# REQUIREMENTS:
Convert the lines of the material from the line containing "Select Jul on the time axis" through the end of the material into a numbered list, omitting any blank lines.

### MATERIAL PROVIDED ###

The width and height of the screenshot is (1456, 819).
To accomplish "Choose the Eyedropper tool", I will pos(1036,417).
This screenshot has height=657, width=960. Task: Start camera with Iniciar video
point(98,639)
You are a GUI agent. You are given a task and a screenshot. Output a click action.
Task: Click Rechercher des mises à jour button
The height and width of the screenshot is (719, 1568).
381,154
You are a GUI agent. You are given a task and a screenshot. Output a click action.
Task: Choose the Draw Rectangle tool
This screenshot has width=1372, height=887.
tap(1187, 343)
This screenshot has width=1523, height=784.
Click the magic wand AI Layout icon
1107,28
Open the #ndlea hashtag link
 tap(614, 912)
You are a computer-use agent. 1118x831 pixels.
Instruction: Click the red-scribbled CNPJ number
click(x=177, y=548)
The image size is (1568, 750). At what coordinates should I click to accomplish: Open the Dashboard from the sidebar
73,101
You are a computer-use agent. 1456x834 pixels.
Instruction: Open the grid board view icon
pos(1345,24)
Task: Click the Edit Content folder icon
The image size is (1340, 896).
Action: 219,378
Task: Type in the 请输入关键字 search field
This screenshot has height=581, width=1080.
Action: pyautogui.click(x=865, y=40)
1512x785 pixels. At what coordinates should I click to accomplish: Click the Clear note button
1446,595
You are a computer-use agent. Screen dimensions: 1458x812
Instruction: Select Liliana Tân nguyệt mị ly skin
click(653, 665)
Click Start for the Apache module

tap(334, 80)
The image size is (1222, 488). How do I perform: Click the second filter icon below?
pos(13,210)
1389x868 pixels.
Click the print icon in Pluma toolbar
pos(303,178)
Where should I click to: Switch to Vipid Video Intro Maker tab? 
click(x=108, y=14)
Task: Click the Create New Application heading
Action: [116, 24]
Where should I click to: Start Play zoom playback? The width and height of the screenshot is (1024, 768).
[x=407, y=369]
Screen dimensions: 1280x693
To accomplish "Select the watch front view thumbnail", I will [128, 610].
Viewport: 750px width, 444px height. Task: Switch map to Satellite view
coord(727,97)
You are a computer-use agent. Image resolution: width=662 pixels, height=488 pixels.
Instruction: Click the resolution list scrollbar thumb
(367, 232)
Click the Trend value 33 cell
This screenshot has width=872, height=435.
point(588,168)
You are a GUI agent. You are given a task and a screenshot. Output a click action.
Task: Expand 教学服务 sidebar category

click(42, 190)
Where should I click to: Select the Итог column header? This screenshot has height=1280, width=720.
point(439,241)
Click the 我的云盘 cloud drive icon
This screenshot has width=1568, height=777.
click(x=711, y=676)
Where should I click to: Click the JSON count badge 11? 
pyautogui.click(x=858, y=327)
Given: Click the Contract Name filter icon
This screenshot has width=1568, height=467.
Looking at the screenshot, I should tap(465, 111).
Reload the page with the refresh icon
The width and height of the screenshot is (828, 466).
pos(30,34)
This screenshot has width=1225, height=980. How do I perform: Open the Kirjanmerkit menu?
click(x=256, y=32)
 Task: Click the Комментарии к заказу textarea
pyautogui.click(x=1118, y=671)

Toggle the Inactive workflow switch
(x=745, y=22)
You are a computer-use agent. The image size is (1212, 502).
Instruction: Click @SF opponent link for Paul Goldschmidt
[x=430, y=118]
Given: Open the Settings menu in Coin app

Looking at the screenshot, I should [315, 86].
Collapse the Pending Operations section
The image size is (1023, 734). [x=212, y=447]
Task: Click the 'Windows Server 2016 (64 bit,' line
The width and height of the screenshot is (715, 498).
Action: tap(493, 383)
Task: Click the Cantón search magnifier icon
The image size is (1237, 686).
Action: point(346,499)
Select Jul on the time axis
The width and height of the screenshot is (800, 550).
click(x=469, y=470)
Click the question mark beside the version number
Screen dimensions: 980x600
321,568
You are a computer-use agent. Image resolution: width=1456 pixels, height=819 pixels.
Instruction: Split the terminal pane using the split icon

###

# COMPLETED EXERCISE:
1. Select Jul on the time axis
2. The width and height of the screenshot is (800, 550).
3. click(x=469, y=470)
4. Click the question mark beside the version number
5. Screen dimensions: 980x600
6. 321,568
7. You are a computer-use agent. Image resolution: width=1456 pixels, height=819 pixels.
8. Instruction: Split the terminal pane using the split icon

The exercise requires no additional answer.